• _Extract to read_:

-- BEGIN --

I think Ed was giving you an out to build a second for the Green Tree Python and to drop an Emerald Tree Boa in the current tank .


----------



## gardennub (Dec 10, 2011)

Great job! Im not too fond of fake plants myself, but this looks great! I like the idea of it being easier to maintain, especially with a snake in it. I would def. be worried about the snake eating those fish at some point, but I guess there is only one way to find out. 

Anyway, great looking tank, beautiful snake, thanks for this post.


----------



## Ed (Sep 19, 2004)

gardennub said:


> Great job! Im not too fond of fake plants myself, but this looks great! I like the idea of it being easier to maintain, especially with a snake in it. I would def. be worried about the snake eating those fish at some point, but I guess there is only one way to find out.
> 
> Anyway, great looking tank, beautiful snake, thanks for this post.


The fish are really safe...

-- END --

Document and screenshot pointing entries
-- BEGIN --

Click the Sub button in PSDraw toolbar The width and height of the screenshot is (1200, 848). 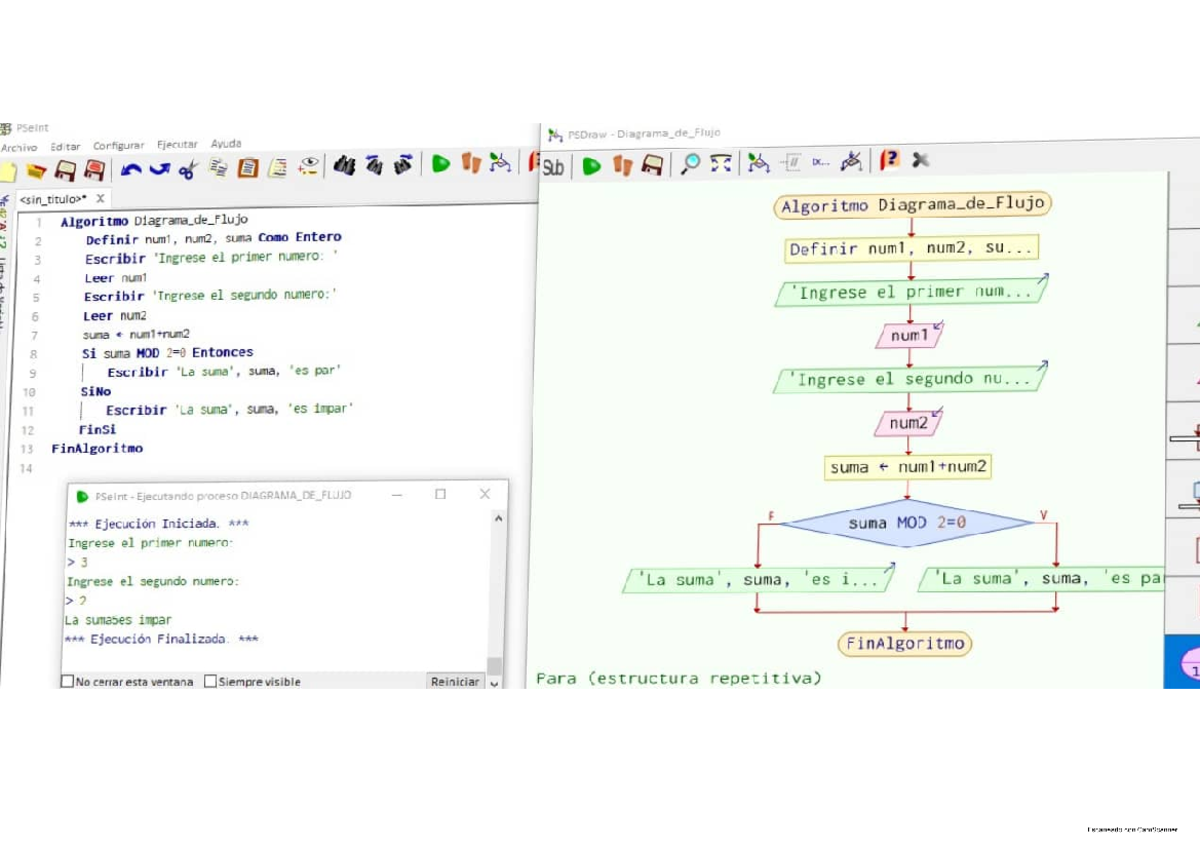553,165
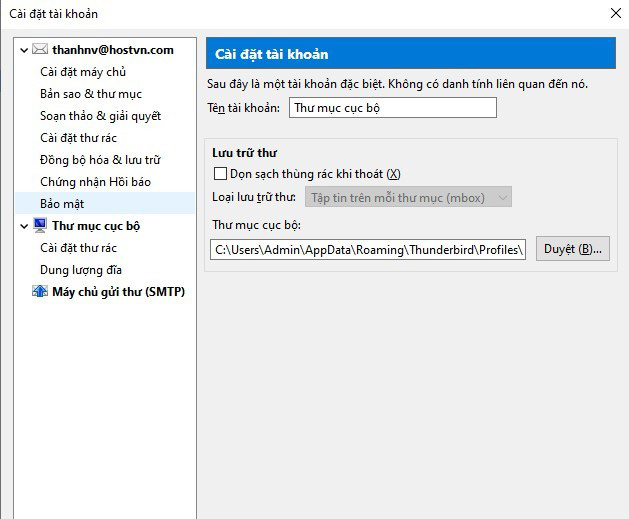Collapse the Thư mục cục bộ tree

click(25, 226)
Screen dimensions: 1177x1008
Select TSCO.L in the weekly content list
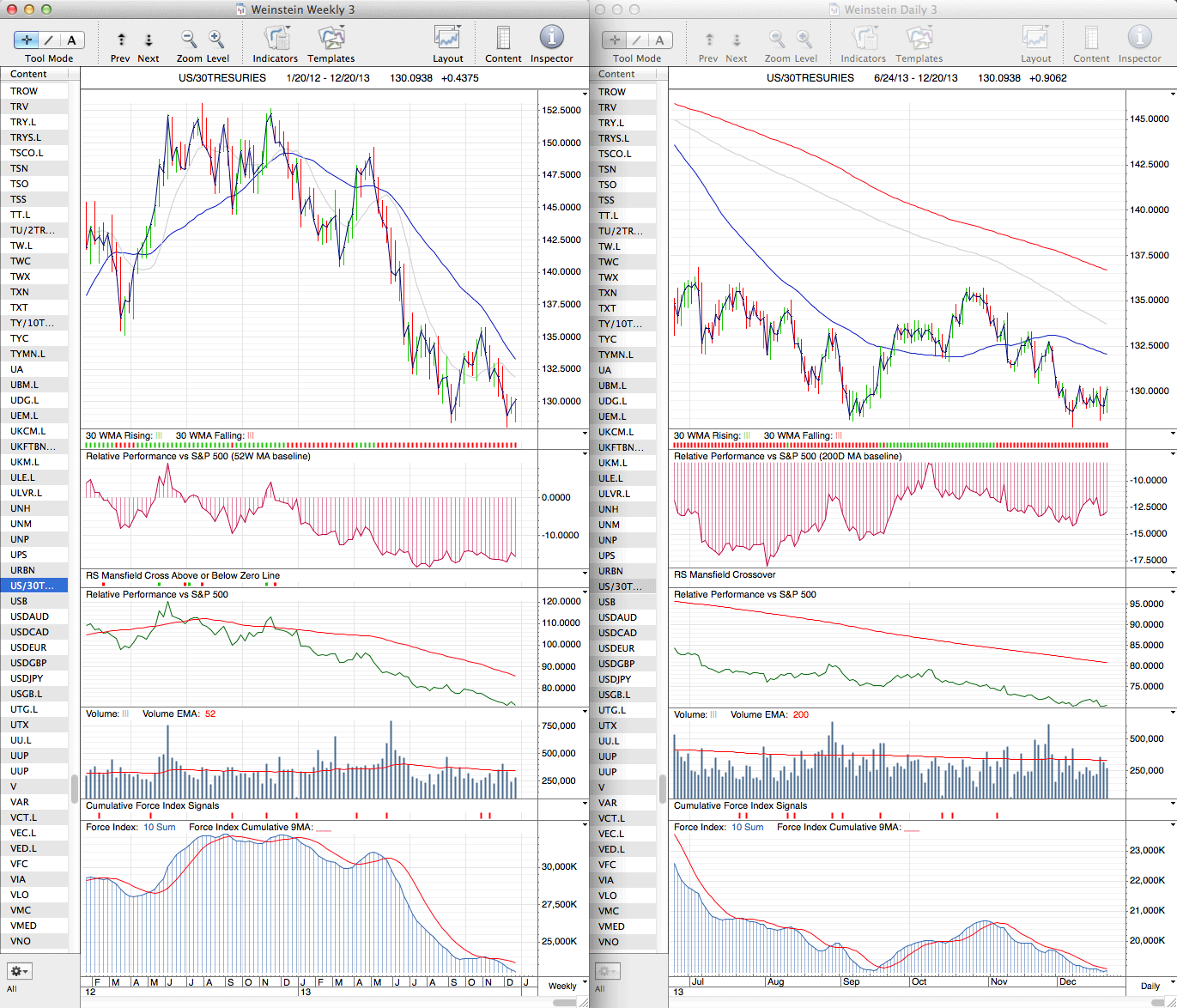coord(27,153)
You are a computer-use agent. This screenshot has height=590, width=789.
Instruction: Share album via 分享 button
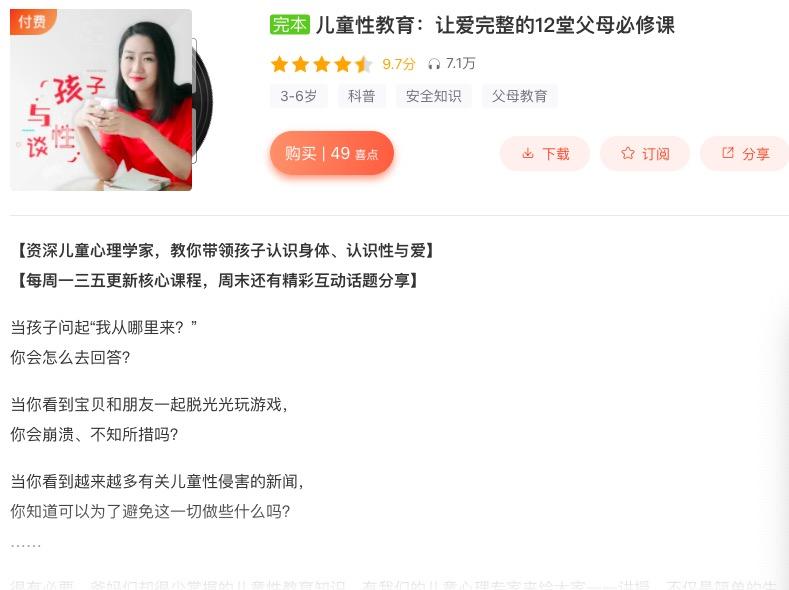[745, 153]
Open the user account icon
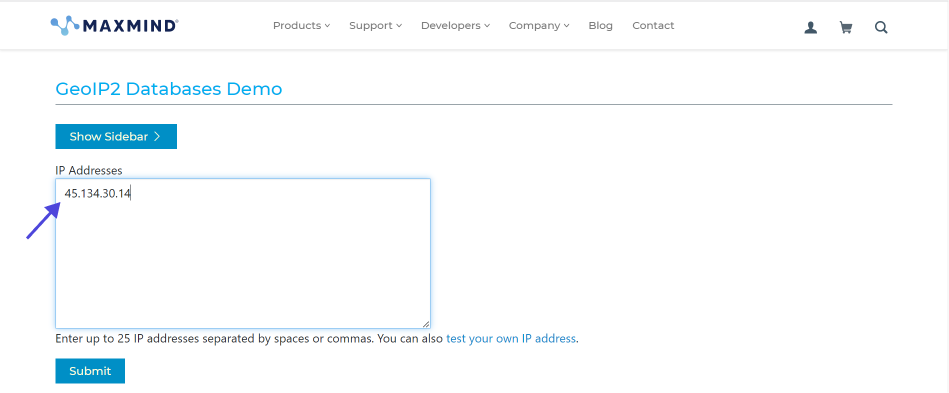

-- END --

• _Exercise tasks_:
1) In the forum thread about the snake tank, what does gardennub say they are not too fond of?
2) Write the next part of the forum thread about the snake tank, starting after its final line.

• _Results for each task_:
1) Fake plants.

2)
In my experience with similar enclosures at a zoo, once the snake goes to the bathroom, your going to see a spike in ammonia and nitrite from both the fecal material and the urates. Sensitive fish are probably going to be problematic. I would also suggest getting some small wire brushes because if the urates dry on the wood they can be difficult to remove. 

Some comments

Ed


----------



## Quickness (Jul 19, 2012)

I love this setup. One snake that I have always wanted, but never pulled the trigger. As for the fish they look great. Easy, simple, and nice to look at. Your canister filter should be more then enough for filtration IMO.


----------



## Nke (Feb 14, 2012)

Very nice 

I love chondros! Its just the perfect display animal.

This is where my beautiful 1.0 Sorong from 09 lives:









Still need to put in a few plants (Which i have already ordered, and should be here in a few days).
Heres just a picture of him:


----------



## hydrophyte (Jun 5, 2009)

That is really nice. The silk plants actually look real good. 

I have never really been inclined to keep snakes, but green tree pythons do pique my curiosity. I like that they are good subjects for keeping with a planted display.


----------



## jausi (May 14, 2008)

[/QUOTE]

Nice looking setup congrats


----------



## tattoomc (Aug 23, 2012)

very nice.....however gtp do venture to the ground in the wild...hope the animal does fine in this type of setup....


----------



## atticus22 (Mar 20, 2011)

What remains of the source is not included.